10 July 2017

The sad decline of "open-pollinated" crops

I spotted the above sign recently at the University of Wisconsin Allen Centennial Gardens, a free educational facility that teaches students and the public about gardening and landscaping.

I'm don't know the context/import of the "kissing" reference (answer in the Comments), but the "open pollinated" comment caught my eye:
"The last open pollinated corn was released in 1902 - 115 years ago!
Here's a concise explanation from Green Haven:
“Open Pollinated” is a horticultural term meaning that the plant will produce seeds naturally. When these seeds are planted they will reliably reproduce the same plant as the parent. On the other hand, hybrid corn is the result of controlled pollination of inbred plants. These seeds are often sterile, and if they do germinate, will not reliably produce the same plant as the parent. This means the farmer has a perpetual reliance on the seed companies.

This dependence on a few seed/chemical giants is becoming more and more uncomfortable for American consumers and farmers. Green Haven Open Pollinated Seed Group is changing that. We are a nationwide organization of seed producers based in western NY that are pooling out efforts to offer the most beneficial varieties of quality open pollinated Seed. By selection, Green Haven focuses on improving open pollinated corn for silage, grain, and wildlife plots.


  1. Thank you so much for posting this! This is a movement I intend to fully support!

  2. some links for more info about the four corns on the slate:


    https://en.wikipedia.org/wiki/Peruvian_corn choclo




    1. I never would have guessed that Who Gets Kissed was the name of a strain of sweet corn. Tx, anon.

  3. Same fight here in France where a few try to protect old self reproducting varieties of corn. I try to use only those in my patch for tomatoes, corn, beans and peperronis. Every year I plant the seeds produced from the previous year and it seems to work like a charm!
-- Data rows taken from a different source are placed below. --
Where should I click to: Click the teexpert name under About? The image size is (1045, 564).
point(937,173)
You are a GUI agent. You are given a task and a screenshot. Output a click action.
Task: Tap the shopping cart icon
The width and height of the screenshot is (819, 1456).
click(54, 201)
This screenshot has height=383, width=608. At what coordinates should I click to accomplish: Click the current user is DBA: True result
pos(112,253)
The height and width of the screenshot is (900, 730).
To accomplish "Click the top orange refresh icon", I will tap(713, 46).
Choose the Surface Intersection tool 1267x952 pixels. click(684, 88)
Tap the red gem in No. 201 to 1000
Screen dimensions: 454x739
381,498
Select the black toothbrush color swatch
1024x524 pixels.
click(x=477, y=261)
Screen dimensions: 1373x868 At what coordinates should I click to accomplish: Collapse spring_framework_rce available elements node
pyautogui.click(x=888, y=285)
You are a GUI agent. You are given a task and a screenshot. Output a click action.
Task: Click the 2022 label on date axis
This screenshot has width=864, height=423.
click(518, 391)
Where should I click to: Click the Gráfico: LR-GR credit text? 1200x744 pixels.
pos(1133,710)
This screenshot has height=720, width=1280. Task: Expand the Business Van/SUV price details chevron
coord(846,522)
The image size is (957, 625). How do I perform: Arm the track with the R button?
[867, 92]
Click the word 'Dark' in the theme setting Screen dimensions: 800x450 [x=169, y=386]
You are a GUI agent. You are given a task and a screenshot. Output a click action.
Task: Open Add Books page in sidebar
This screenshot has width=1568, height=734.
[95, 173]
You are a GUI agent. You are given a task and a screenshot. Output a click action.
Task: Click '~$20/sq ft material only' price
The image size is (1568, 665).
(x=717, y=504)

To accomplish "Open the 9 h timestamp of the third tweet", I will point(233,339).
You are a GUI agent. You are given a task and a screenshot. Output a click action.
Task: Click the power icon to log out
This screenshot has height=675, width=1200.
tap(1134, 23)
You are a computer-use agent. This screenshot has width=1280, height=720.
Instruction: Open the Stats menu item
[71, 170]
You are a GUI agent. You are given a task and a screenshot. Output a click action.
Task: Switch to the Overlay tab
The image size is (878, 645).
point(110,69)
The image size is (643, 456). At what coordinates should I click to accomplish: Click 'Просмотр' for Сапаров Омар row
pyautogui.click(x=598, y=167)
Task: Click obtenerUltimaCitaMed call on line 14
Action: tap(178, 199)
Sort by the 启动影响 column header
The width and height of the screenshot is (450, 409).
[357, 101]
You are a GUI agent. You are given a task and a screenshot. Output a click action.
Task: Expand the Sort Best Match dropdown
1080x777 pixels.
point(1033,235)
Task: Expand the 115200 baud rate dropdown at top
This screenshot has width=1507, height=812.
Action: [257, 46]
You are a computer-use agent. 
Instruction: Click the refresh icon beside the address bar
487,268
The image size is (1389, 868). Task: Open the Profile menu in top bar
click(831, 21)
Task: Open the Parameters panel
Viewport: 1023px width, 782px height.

  4. Of course this practice produced childhood work for those of us who grew up in the Midwest and learned to detassel corn in the summer months.

    1. I was at the other end - in the canning factory at LeSueur, greasing the cooker machines and watching for dented cans on the conveyor belt. When it didn't rain. (On rainy days when the trucks couldn't get into the fields you stayed home and didn't get paid).

  5. Selecting and developing traits is hard enough with any technique, but then to also ensure the traits are intergenerationally stable and will survive cross-polination in the wild has to be much more difficult. Hybrids have no such expectation, so hybridization is likely just a much easier and less expensive technique to use. Recent developments in GMO techniques might change the situation.

    It seems the decline in open pollinators is due to hybridization enabling development of more extreme (fragile?) traits easily. This provides opportunities for higher profit for both farmers and seed companies, which to me explains their market dominance over open-pollinators better than the lock-in effect does.

    FWIW, farmers rely on seed companies for open pollinators too. Seed companies can control for unwanted crossing in open pollinators. They offer seed coatings that can improve yields. Buying from a seed company avoids the costs associated with storing seeds over the winter.

    Monopolies are a problem, but I think the desire for agricultural independence from industry is a romantic notion, not a practical one.